Another study showed that PCI performed via transradial access may result in fewer blood transfusions and even lower mortality compared with transfemoral access, but only at higher volume centers. The top quartile of propensity-matched centers performing transradial PCI showed a lower risk of transfusion with radial vs. femoral access (P = 0.03). In the same propensity matched cohort, patients treated at centers in the top quartile of sites performing radial PCI showed a lower mortality risk with radial vs. transfemoral procedures at 30 days (HR 0.6; 95% CI 0.4-0.9).

Renal Denervation the Next Frontier?

For patients with refractory hypertension, catheter-based renal denervation by radiofrequency ablation continues to result in safe and durable blood pressure reductions without serious adverse events, according to 2 separate presentations.

Three-year data from the Symplicity HTN-1 trial included an expanded cohort from 19 sites in the United States, Europe, and Australia. One-hundred percent of patients were considered responders, defined as experiencing a ≥ 10 mm Hg reduction in systolic blood pressure at 3 years, including each of the 45 late responders who did not originally respond at 1 month.
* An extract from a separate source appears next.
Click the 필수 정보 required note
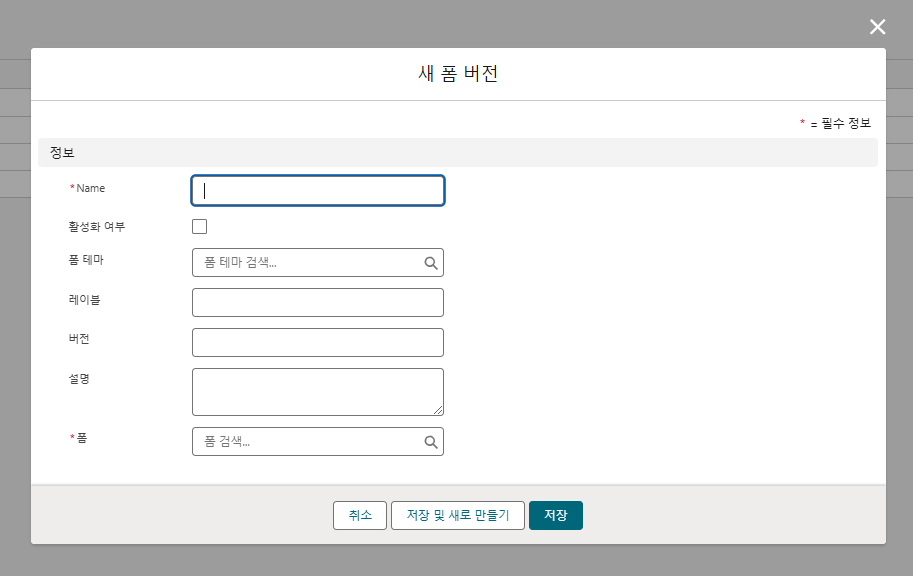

One-year results of the Symplicity HTN-2 trial focused on 35 of the 54 patients originally assigned to the control group who were allowed to cross over to treatment at 6 months. These subjects saw substantial reductions in blood pressure similar to those of patients who originally received treatment (-23.7 ± 27.5 mm Hg systolic; P < 0001 vs. baseline; -8.4 ± 12.1 mm Hg diastolic; P < 0.001 vs. baseline). Long-term safety was established with no deaths and only 3 hypertensive events reported in 2 crossover patients.

Odds and Ends

Other important trials at ACC/i2 included FOCUS-CCTRN, which failed to show any benefit from bone marrow stem cell therapy in patients with chronic heart disease and LV dysfunction, and BRIDGE-ACS, which showed the benefit of a simple, hospital-based education initiative in improving care for ACS patients.